- **Data lines**:
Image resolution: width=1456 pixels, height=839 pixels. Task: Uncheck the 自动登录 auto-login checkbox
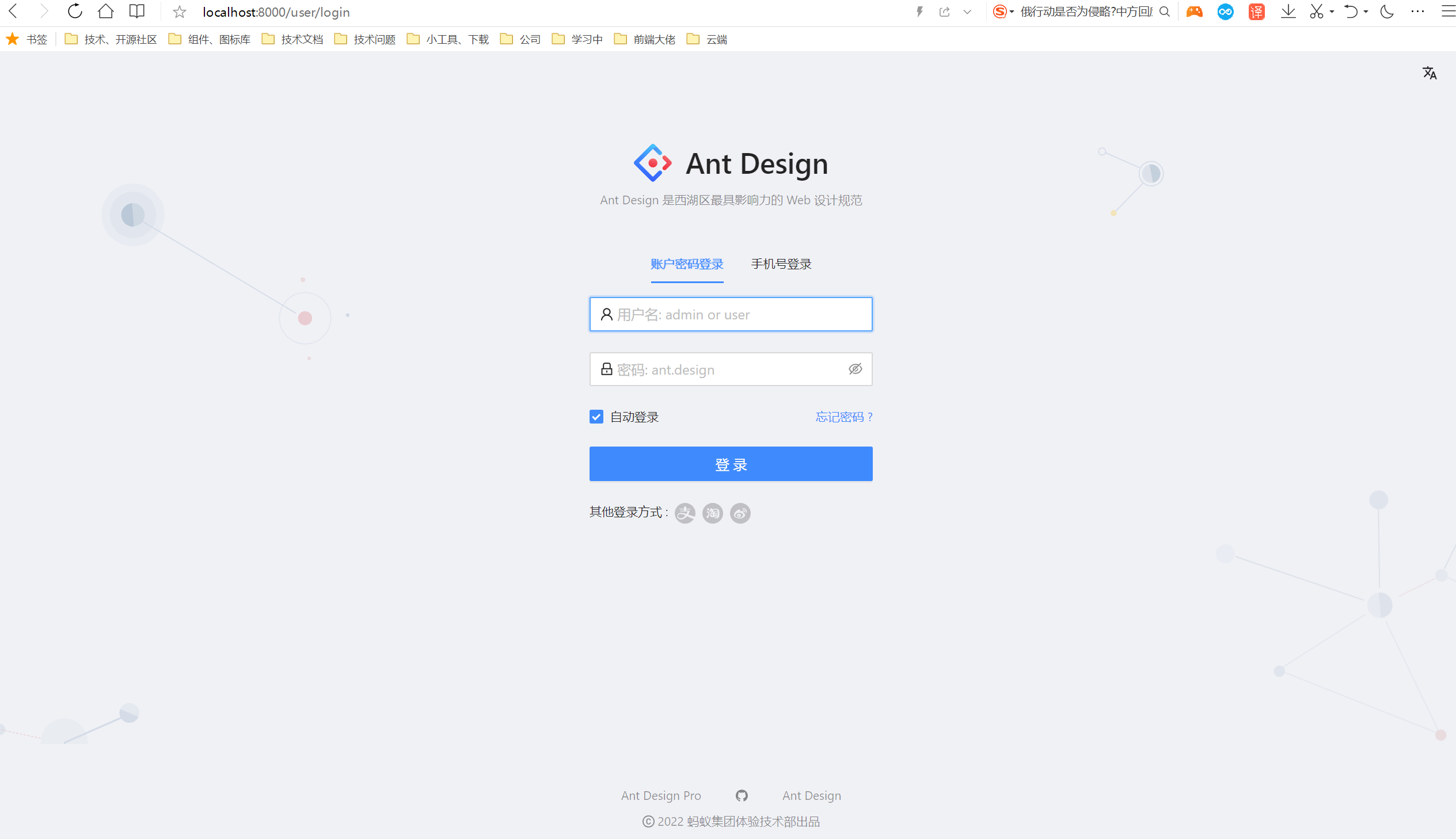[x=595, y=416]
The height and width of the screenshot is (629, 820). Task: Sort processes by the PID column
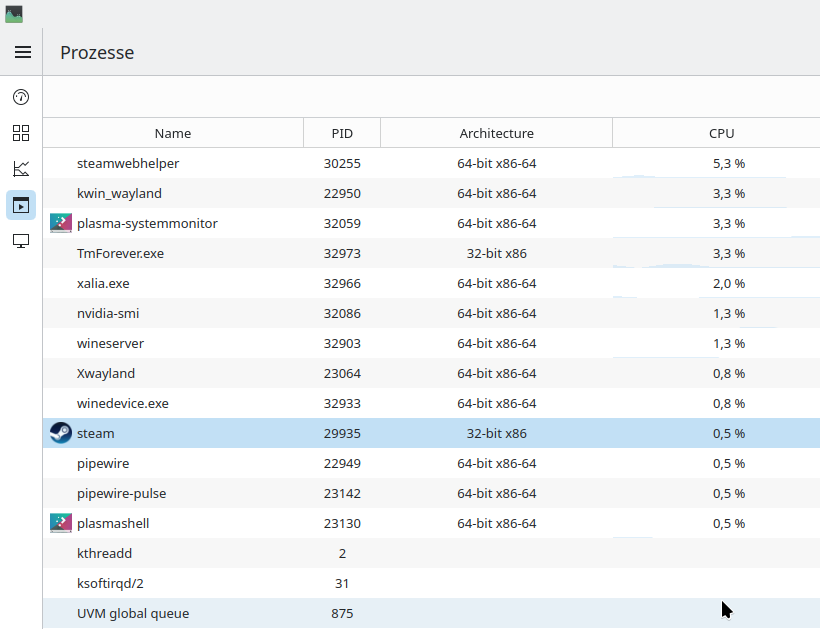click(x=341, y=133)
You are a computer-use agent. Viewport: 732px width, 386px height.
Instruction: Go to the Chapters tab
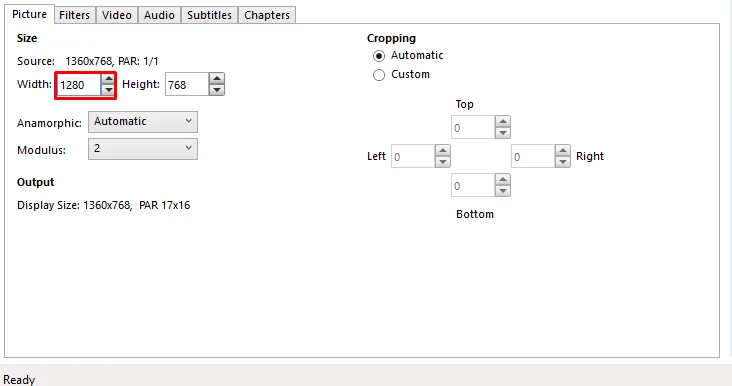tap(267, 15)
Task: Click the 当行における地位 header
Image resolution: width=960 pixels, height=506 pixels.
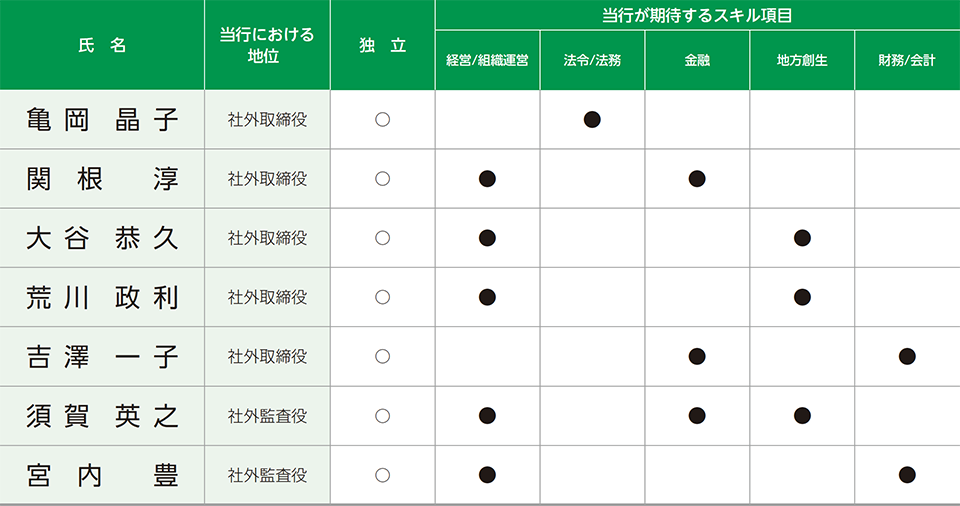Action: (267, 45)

==

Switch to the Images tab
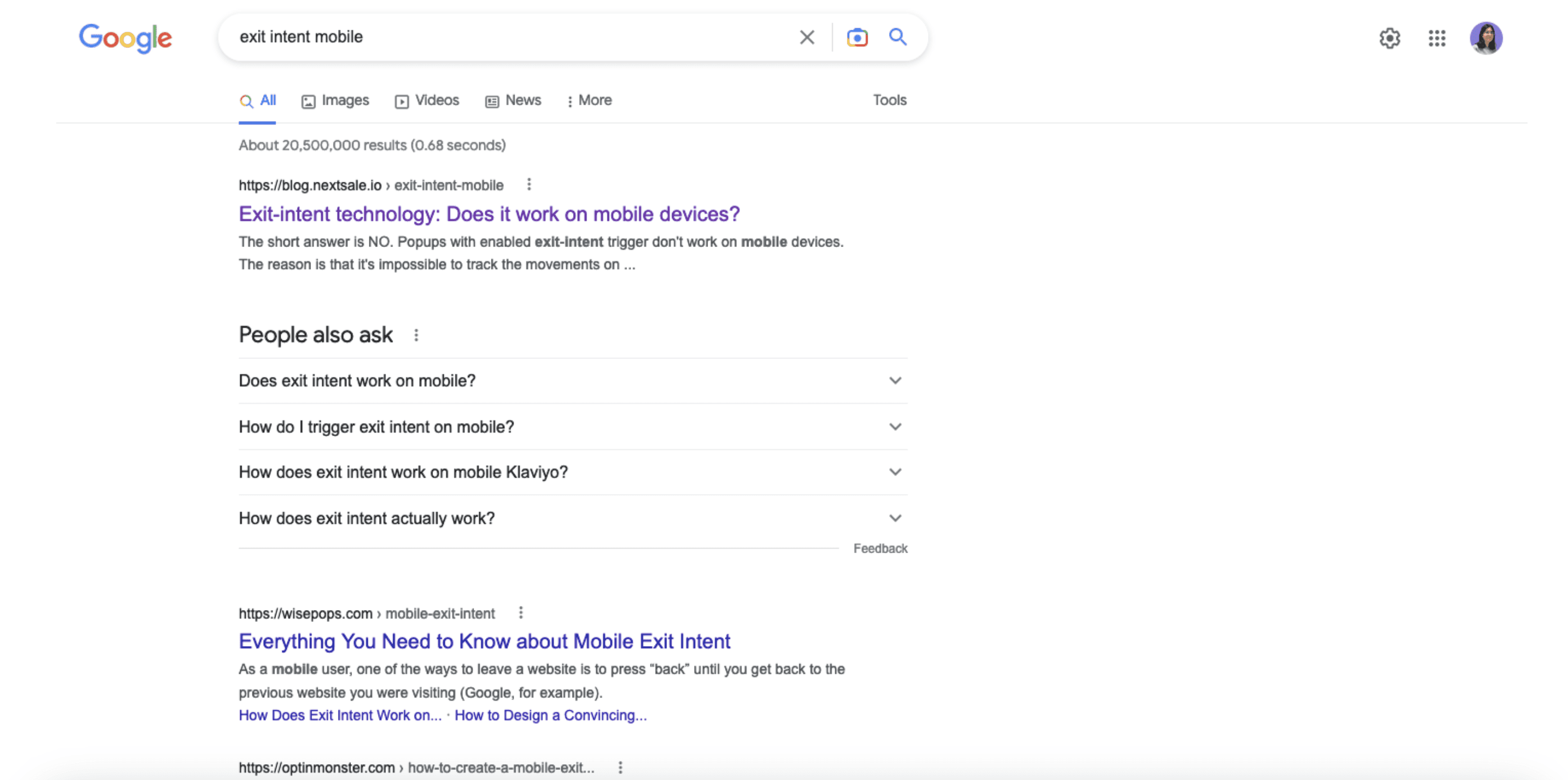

==

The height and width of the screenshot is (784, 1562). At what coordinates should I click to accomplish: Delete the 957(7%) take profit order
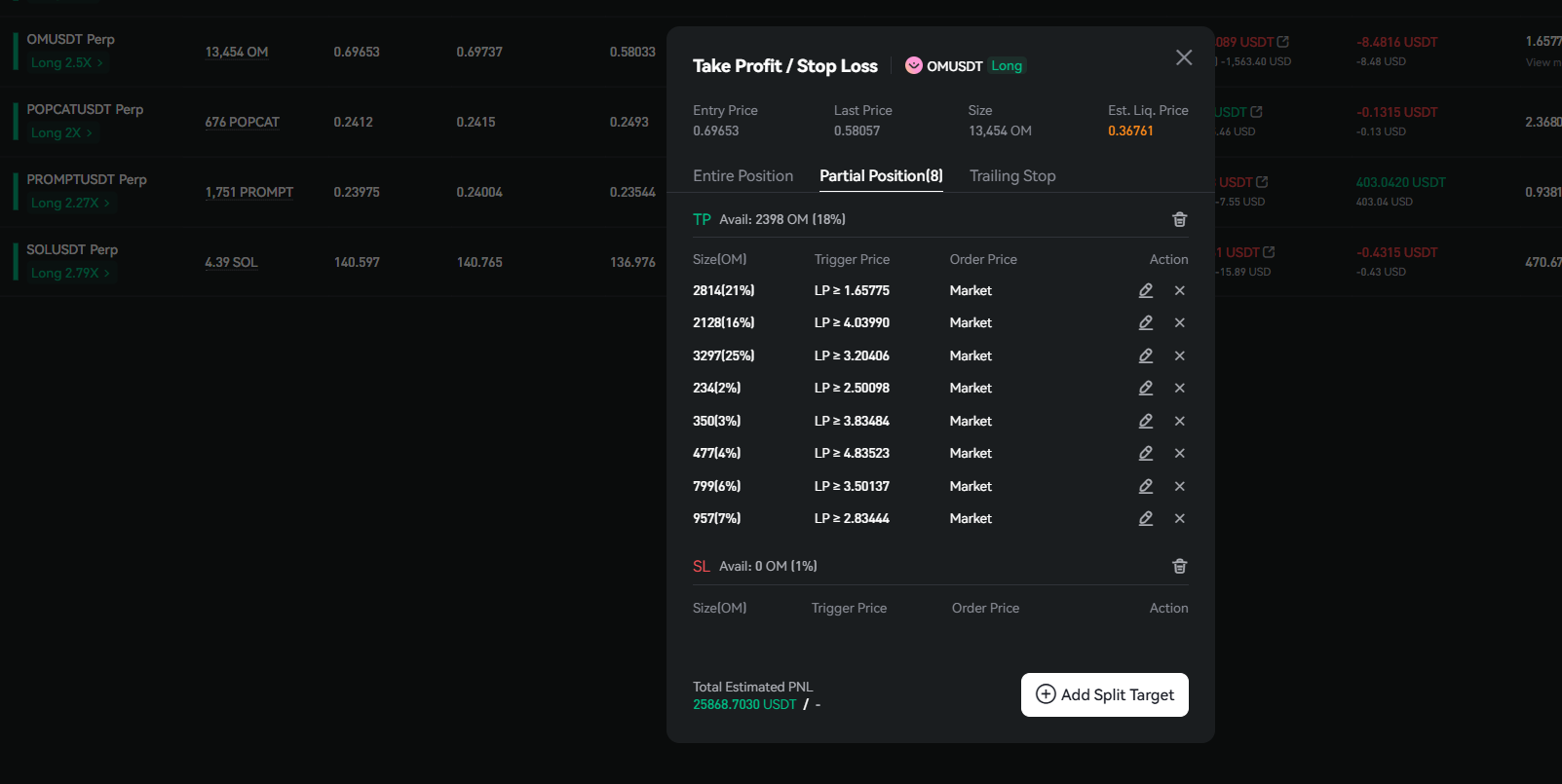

- **Exercise details**: Could you output the entries from the line containing "You are a computer-use" through the line containing "Action: (267, 45)", reproducing both of those lines and everything between them word for word and leaving out the pictures?

- **Task answer**:
You are a computer-use agent. Viewport: 732px width, 386px height.
Instruction: Go to the Chapters tab
tap(267, 15)
Task: Click the 当行における地位 header
Image resolution: width=960 pixels, height=506 pixels.
Action: (267, 45)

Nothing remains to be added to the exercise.